Is she ever coming out?

Discussion in 'Incubating & Hatching Eggs' started by cluelesscitychick, Jun 23, 2007.

  1. cluelesscitychick

    cluelesscitychick Hatching

    Jun 23, 2007
    This is my first time incubating eggs, and so far it has not been textbook. One came on day 18, one came on day 20 and now on day 21 I have 1 chick that does not seem to be able to get out of her shell. Instead of pecking around the egg she consintrated on one hole. You can see part of her, including an eye and her beak. Should I be worried? Its been 12 hours! She has a strong cheap and her eyes are open.
  2. AccidentalFarm

    AccidentalFarm Songster

    Mar 29, 2007
    I had a peep do the same thing. After close to 24 hrs. of this, I helped by zipping the shell for the chick, but not removing it or even going through the membrane. Helping the chick is something you have to decide to do on your own, though. Some people will do it and some won't. There is the opinion that if the chick isn't strong enough to make it out of the shell on it's own, it is not going to be a strong chick.
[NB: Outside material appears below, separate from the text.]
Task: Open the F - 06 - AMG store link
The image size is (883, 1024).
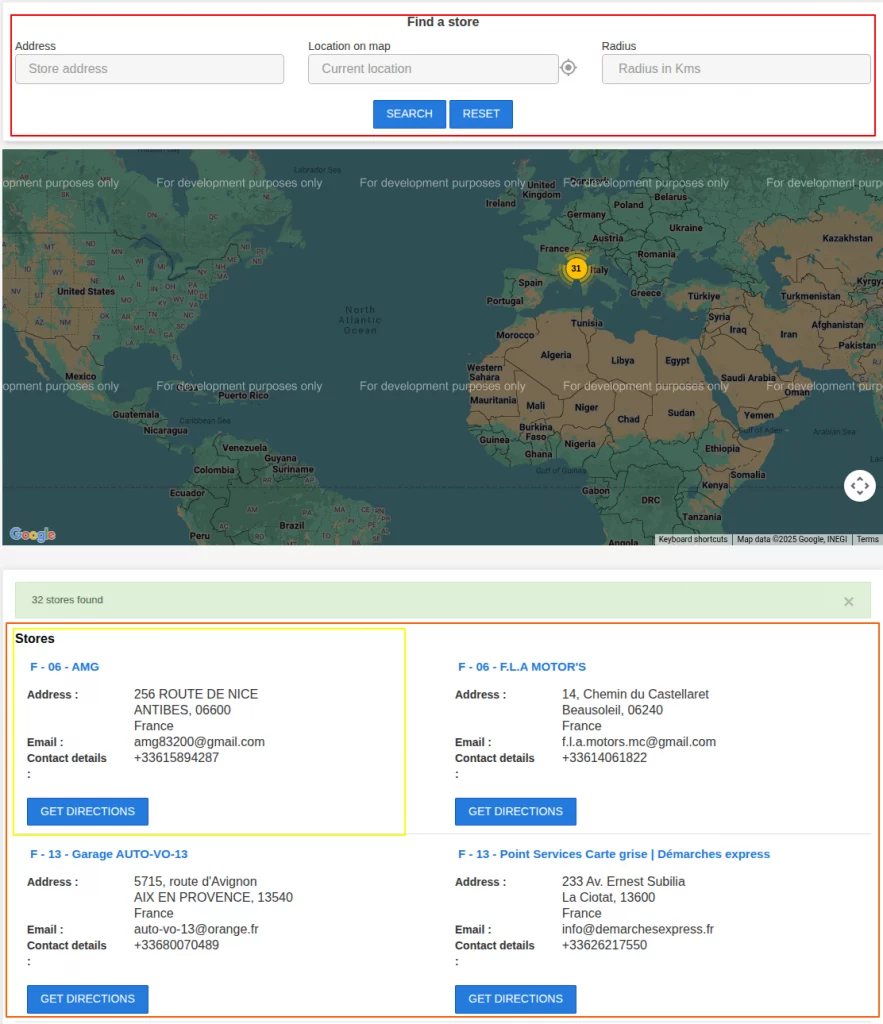Action: (66, 666)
    I chose to help because my peep was obviously getting weak after 24 hrs of trying. The chick is doing fine still, but is very small compared to her bator brothers and sisters.
  3. cluelesscitychick

    cluelesscitychick Hatching

    Jun 23, 2007
    Thank you! [​IMG]
  4. fowlweatherfriends

    fowlweatherfriends Songster

    Mar 14, 2007
    The Sunny South
    Do NOT be afraid to help the chick out! If you don't hear as much peeping, or see as much beak movement-it's time to help. More than likely it has nothing to do with a "weak" chick, but has everything to do with a chick whose membrane has dried out, or is too large for its shell but otherwise perfectly healthy and normal.

    When the chick pips its beak externally the drying process of the membrane really kicks in. And makes it nearly impossible for the chick to move around to "zip" the rest of the shell.

    Here's what you need:

    Have WARM water handy
    Really Really WET warm washcloth
    DULL tweezers-not sharp and pointy
    An eyedropper, or q-tips, or medicine dropper
    Clean hands
    Good lighting

    Here's what you do:

    Remove your egg from bator keeping in mind to turn off any air cconditioning and fans. You want your room as warm as you can stand. (Do not worry about the chick cooling off too much if the room is fairly warm. I have had mine out of the bator for up to 1/2 hour working on the shell and membrane). And do NOT be afraid to open and close the incubator-just keep adding wet cloths to the bator to keep humidity up.

    Using your dull tipped tweezers, carefully start at the pip already created and lift ONLY the shell (like a boiled egg-but try hard to NOT include any membrane in your peeling of the shell).

    Zip the shell around the end where the chick started pipping-it should be at the large end of the egg, but sometimes they will pip at the small pointy end or even in the middle.

    As you help zip the shell carefully take your warm water dropper etc. and "bathe" the membrane occassionally to start softening it up. Be very very carefull not to drop water or soak the area of the beak. You do not want to drop water in the nostrils and drown the chick.

    If for any reason you see blood from the membrane-STOP. Put the egg back in the bator, and wrap the very wet, warm washcloth around the exposed zip you have created. Be careful to not completely cover the beak, but cover as much of the exposed membrane as you can to soften it up.

    Leave the baby in the bator for an hour or two longer. Then try repeating the process untill you have zipped entirely around the egg. The MOST important object is to get the membrane very soft like it should have been for the chick to make its way out by softening it in the warm washcloth.

    In very difficult cases, over a period of hours, you can, in steps, do this process and remove almost ALL of the shell and soak the membrane in the wet washcloth in the incubator. You also can (using your judgement) decide to help remove the membrane itself, but do not do that too early in the shell removing process (you can email me for more directions on the membrane).

    All in all, you need to be very confident to intervene like this. If you are too scared or iffy about it, you may want to just wait it out. But honestly, if you wait and the chick gets quieter and stiller, chances are you will loose it without doing some intervention.

    So you know I am not just "blowing steam", I have hatched out MANY like this myself. Once they make the pip and can't zip, the membrane rapidly dehydrates. Also, some chicks are just WAY to big for their shells and cannot physically move around to do the zipping and then they die in one spot having been unable to rotate.

    I "gave birth" to, or hatched 2 chicks out COMPLETELY in my hand by using this method above AND removing the membrane (email or ask for those membrane directions). They are alive and thriving as I speak-so it can be done! I am not a person who is willing to sit and listen to my bator get quieter and quieter as the chicks die in their shells. But, as I stated, you must choose what you feel is best for your situation.